Exercise >> With the pictures left out, reproduce exactly the lines running from the line with "You are a computer-use" to the last line of the material below.

Working data >>
++++

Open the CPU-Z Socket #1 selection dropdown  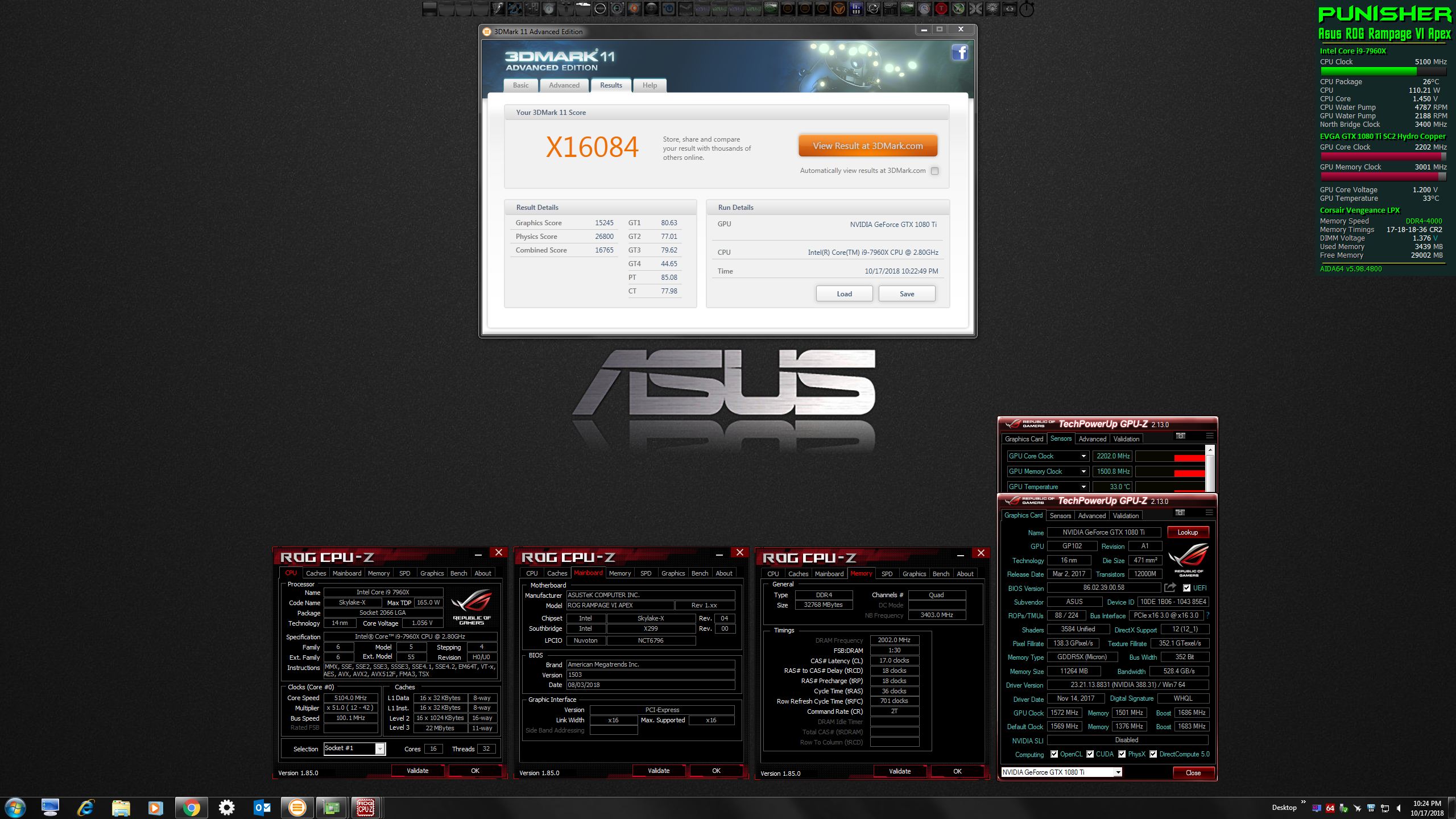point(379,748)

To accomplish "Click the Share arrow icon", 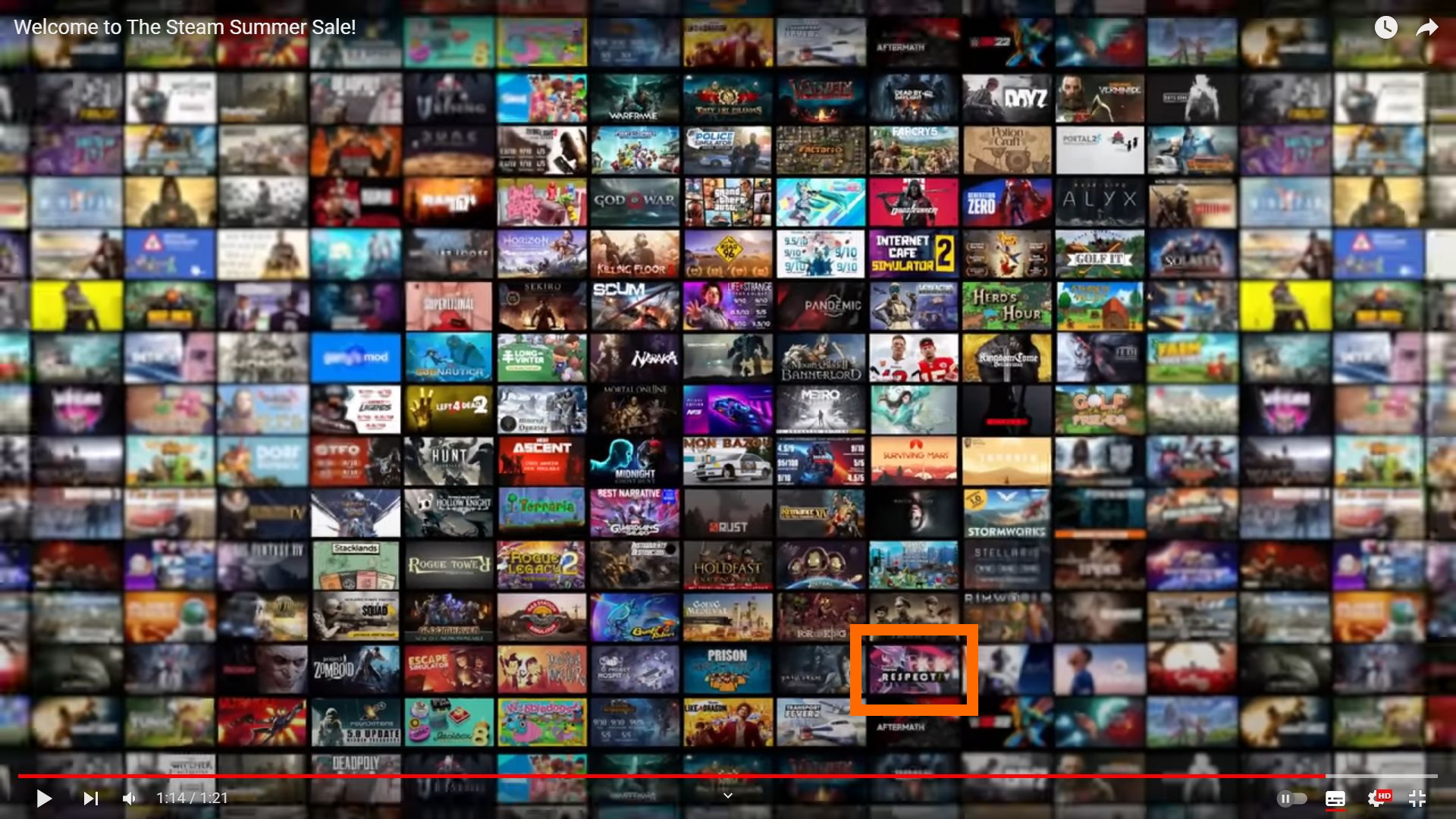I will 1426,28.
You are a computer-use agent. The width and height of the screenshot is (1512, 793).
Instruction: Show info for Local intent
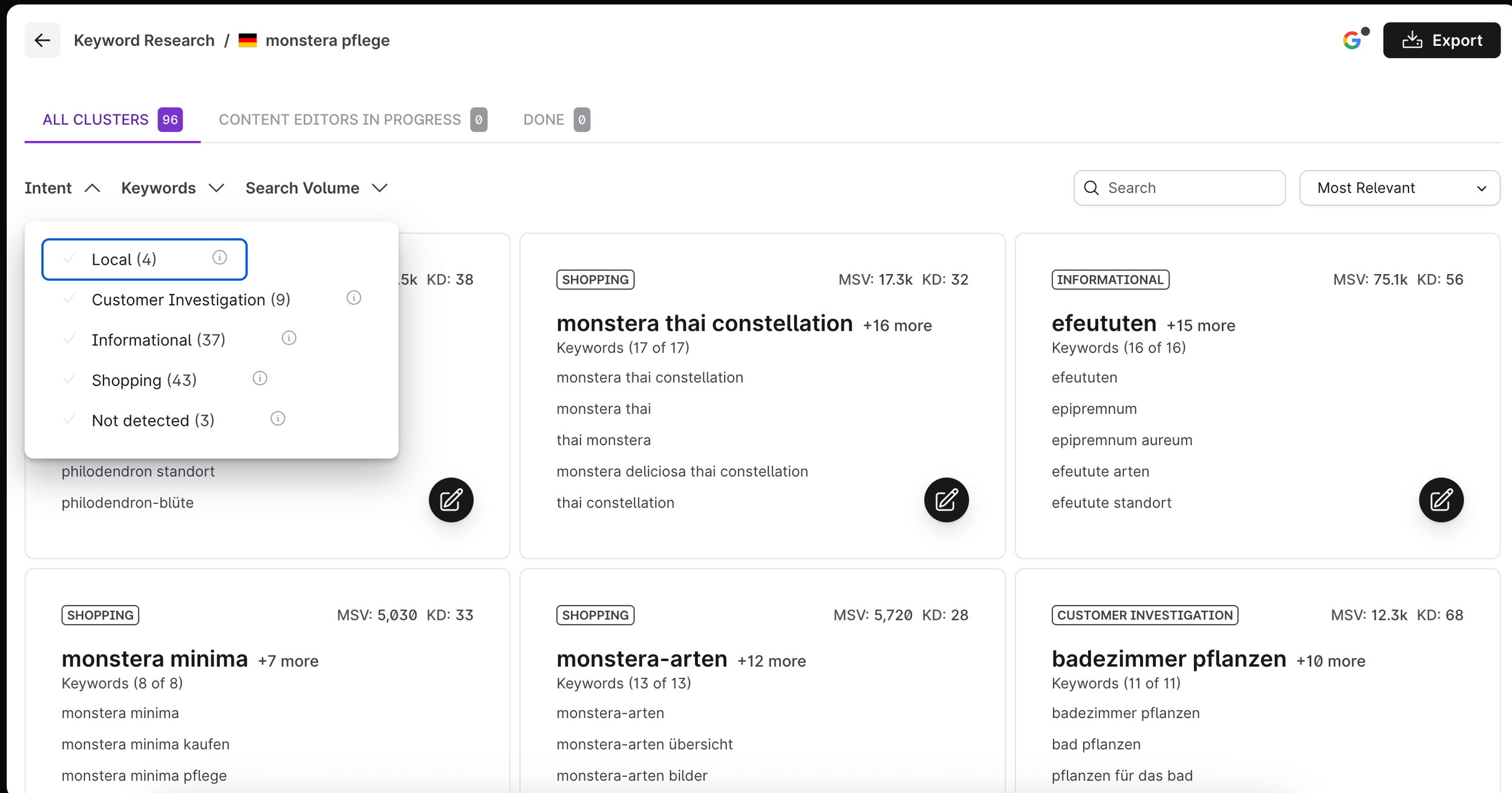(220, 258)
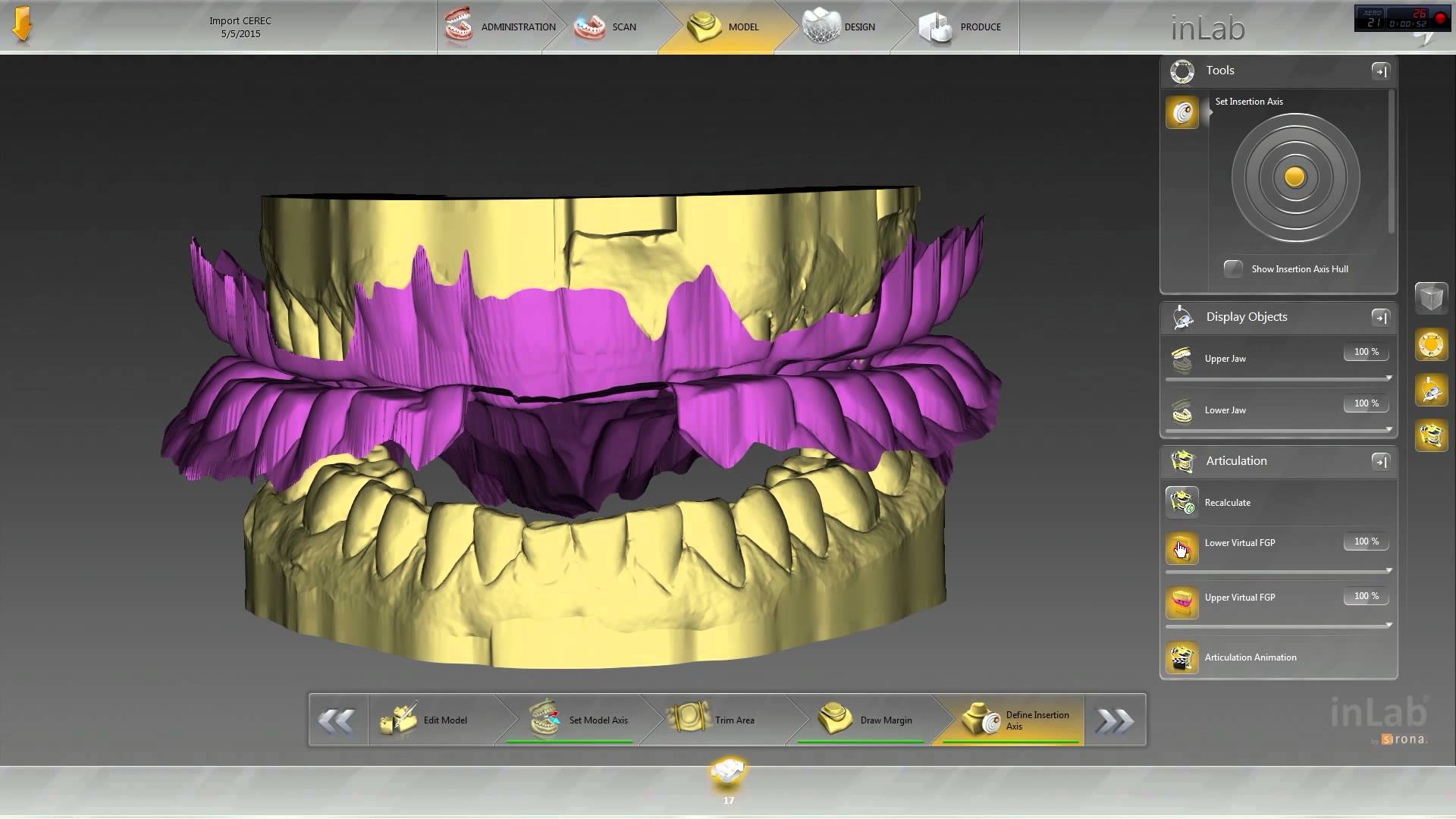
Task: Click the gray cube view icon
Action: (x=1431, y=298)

++++

Solution to this problem >>
You are a computer-use agent. The width and height of the screenshot is (1512, 793).
Instruction: Show info for Local intent
(220, 258)
Task: Click the gray cube view icon
Action: (x=1431, y=298)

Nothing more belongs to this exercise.